No one, not even the president, should be allowed the platform to incite violence

Banning former President Trump from social media platforms was justified.


Akhila Johny/Talon

Donald Trump pictured below various social media platforms, some of which he was banned from.

How does the president of the United States, a first world country, an international superpower, manage to get himself banned from virtually every known social media platform? By directly inciting violence, apparently.

On Jan. 6, a large group of former President Donald Trump’s supporters gathered outside the U.S. Capitol per Trump’s request. It was at a rally outside the southside of the White House where Trump encouraged his supporters to dispute the results of the election and encourage politicians in their party to do the same.

“Walk down Pennsylvania Avenue [and] give [weak Republicans the] kind of pride and boldness they need to take back our country,” Trump said.

Trump is no stranger to incendiary tweets, but his actions and words encouraged a violent attack on our nation’s Capitol and against sitting Congress members. 

The internet has provided the world with a plethora of social media sites where people form connections relating to various hobbies and interests. However, it has also become a breeding ground for hate, and users are free to comment and message each other without fear of grand repercussions.
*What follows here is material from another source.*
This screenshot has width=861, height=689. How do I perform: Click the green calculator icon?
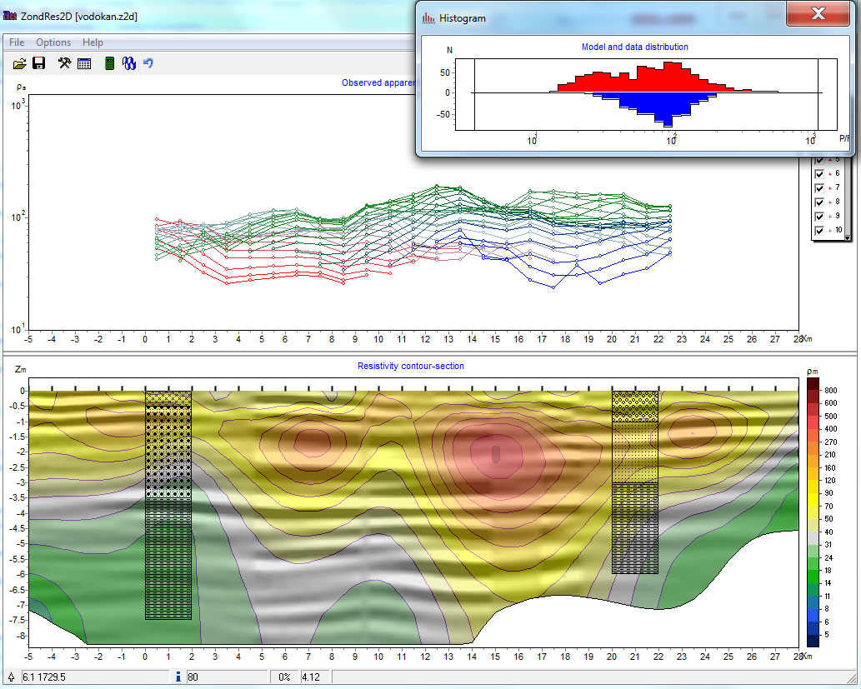pyautogui.click(x=109, y=63)
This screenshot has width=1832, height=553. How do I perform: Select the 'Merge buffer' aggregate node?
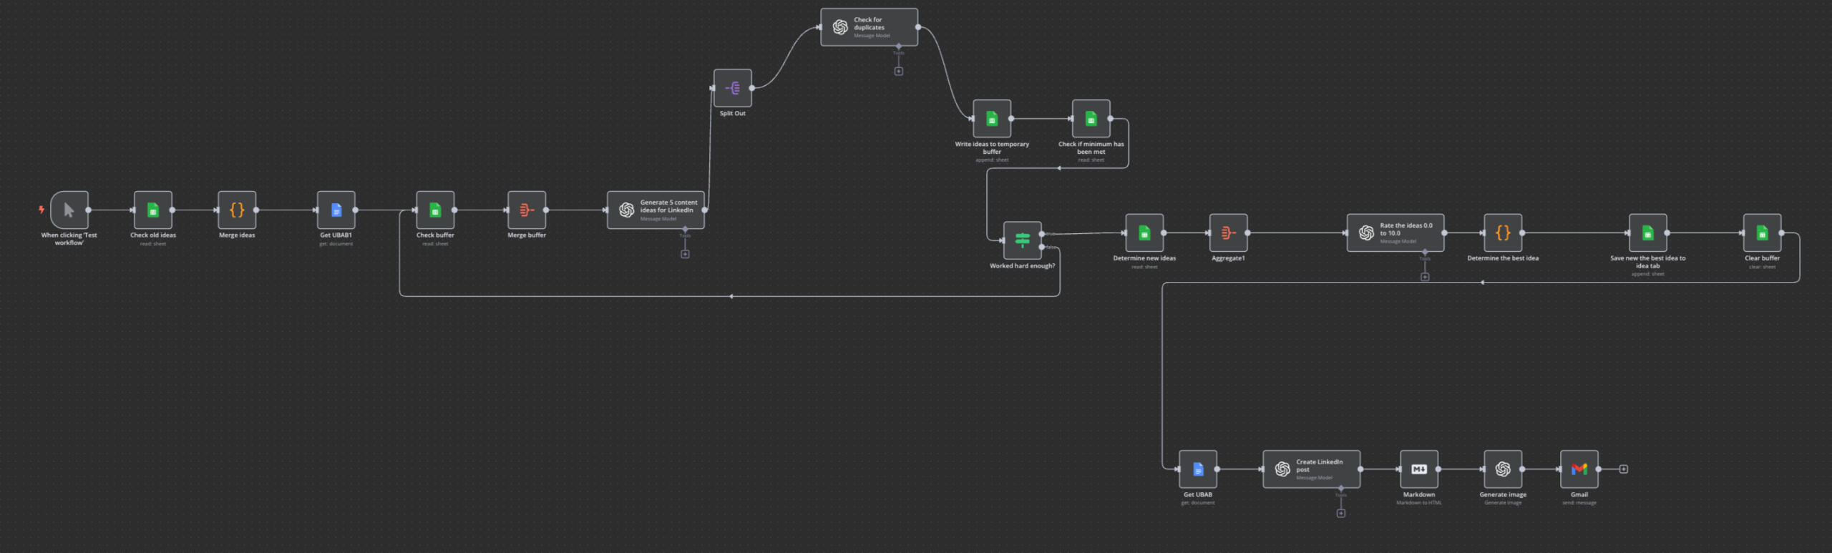pyautogui.click(x=527, y=210)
So why does it matter if Trump used his platforms to make snide remarks and further divide the nation — isn’t it within his right? 

Technically, it is, but I argue that it’s one thing for a stranger to make crude comments and another for the president of the United States to actively encourage his fanatics to reject the result of a fair election. This behavior from a world leader shouldn’t be tolerated and he deserved to be banned from all those social media platforms.
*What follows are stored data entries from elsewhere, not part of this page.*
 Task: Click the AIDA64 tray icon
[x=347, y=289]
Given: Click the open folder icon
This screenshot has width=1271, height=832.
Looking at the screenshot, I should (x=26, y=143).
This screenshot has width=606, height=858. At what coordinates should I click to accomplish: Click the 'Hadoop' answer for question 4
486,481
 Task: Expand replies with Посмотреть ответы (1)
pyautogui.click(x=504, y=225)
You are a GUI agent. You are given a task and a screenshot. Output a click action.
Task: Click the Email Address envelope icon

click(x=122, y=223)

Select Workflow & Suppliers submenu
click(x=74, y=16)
The First Amendment’s sole purpose is to prevent government censorship and while Congress is barred from passing laws that prohibit free speech, private companies, such as Twitter and Instagram, are free to censor users as they see fit. In other words, no, this wasn’t unconstitutional. 
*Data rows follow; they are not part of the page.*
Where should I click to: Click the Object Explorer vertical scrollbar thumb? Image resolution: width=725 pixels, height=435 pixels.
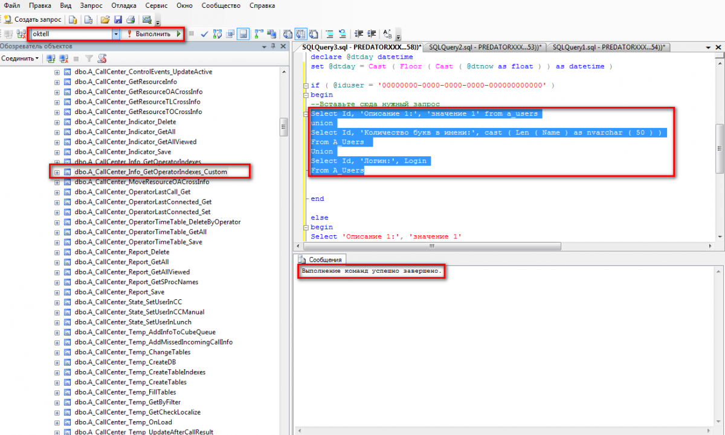pyautogui.click(x=283, y=127)
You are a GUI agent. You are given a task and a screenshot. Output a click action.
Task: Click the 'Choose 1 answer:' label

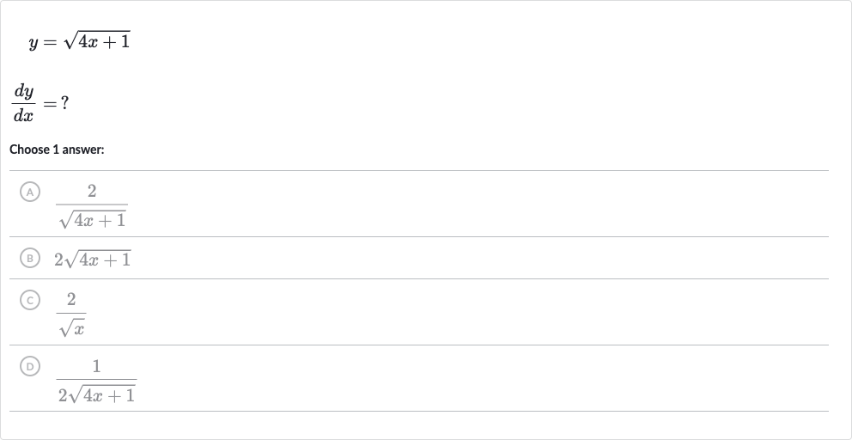point(57,150)
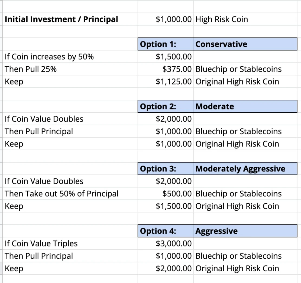Select the Moderately Aggressive header cell
301x283 pixels.
click(245, 169)
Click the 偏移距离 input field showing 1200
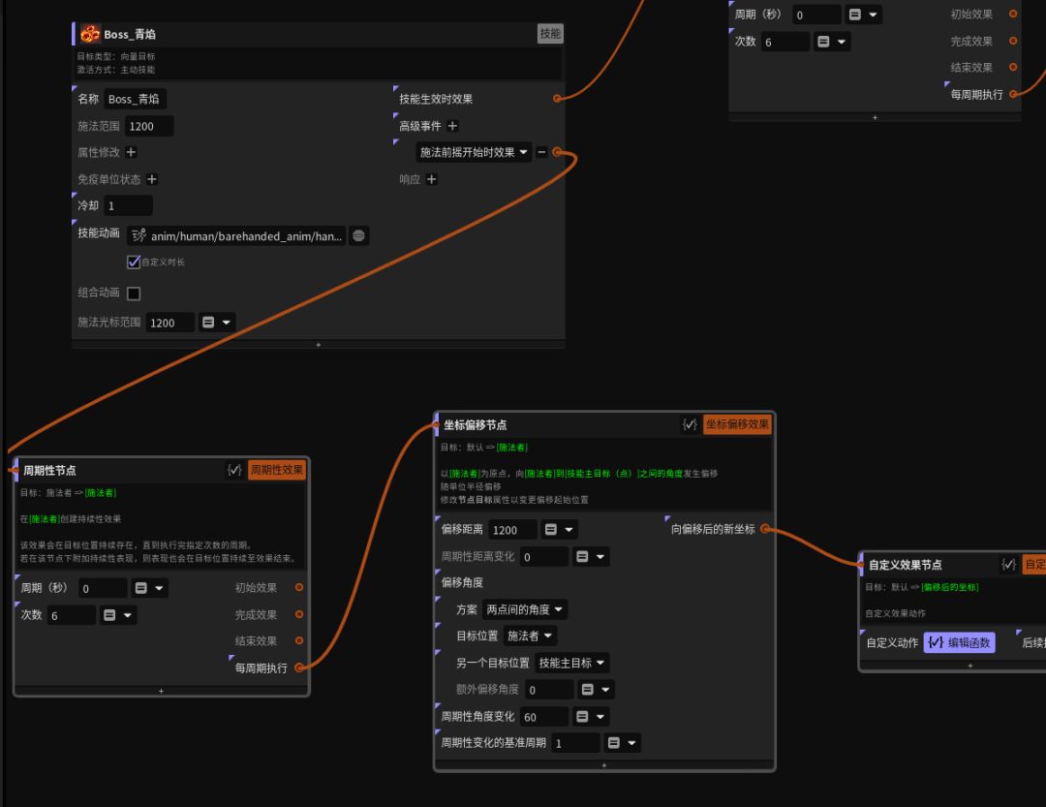The width and height of the screenshot is (1046, 807). [511, 530]
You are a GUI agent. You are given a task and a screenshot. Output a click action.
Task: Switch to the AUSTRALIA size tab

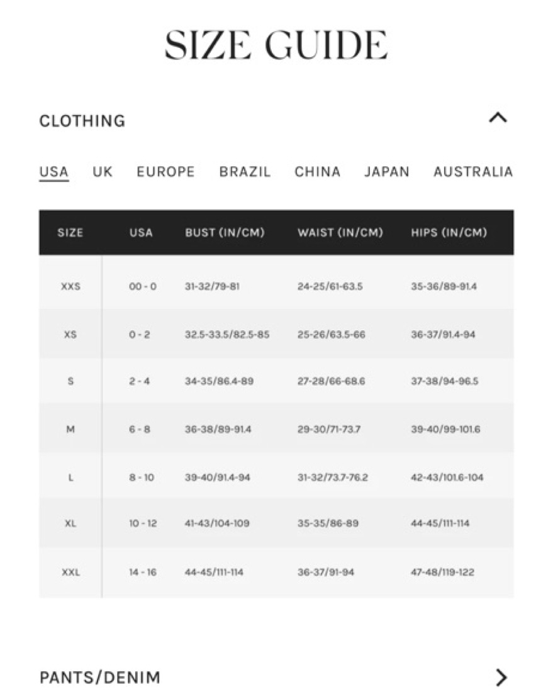coord(473,172)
“The First Amendment applies to the government, and Twitter or Facebook, or any other social media platform, by and large, is a private sector actor and therefore the First Amendment does not apply,” VCU constitutional law expert Dr. John Aughenbaugh said in an interview for NBC

These platforms also cited specific policies that he broke, essentially defending their decision to ban him. Regardless of his party affiliation or the government position he held, the same rules still apply. 

Reddit, for example, said that their policies “prohibit content that promotes hate, or encourages, glorifies, incites, or calls for violence against groups of people or individuals.” Other companies like Twitch, Shopify, Spotify, Snapchat, Pinterest and many more, have all provided similar statements. 

His speech condemning the violence was also a poor attempt to deflect his responsibility. Telling his supporters to “go home,” and “We love you,” aren’t things you should be telling criminals who orchestrated an attack on the Capitol. This, however, isn’t the first time Trump has dismissed violent groups. In September of last year, during the first presidential debate, Trump was asked about white supremacy. Rather than denouncing these types of hate groups, Trump told the Proud Boys to “stand back and stand by.” 

So while I’m disgusted at his lack of leadership, I’m not surprised Trump gave them a pat on the back and told them to go home as if they hadn’t just compromised the integrity and safety of our nation. 

Freedom of speech is a right that prevents government censorship, but this case had nothing to do with government actions. Therefore, despite what some Republicans say, Trump’s first amendments rights were not being violated. 

Unfortunately, we’ve reached a point where banning the president of the United States from platforms where he could cause another uprising is a necessary and justified action. It’s tragic and humiliating on the world stage, but it’s a necessary action in order to hold some level of accountability.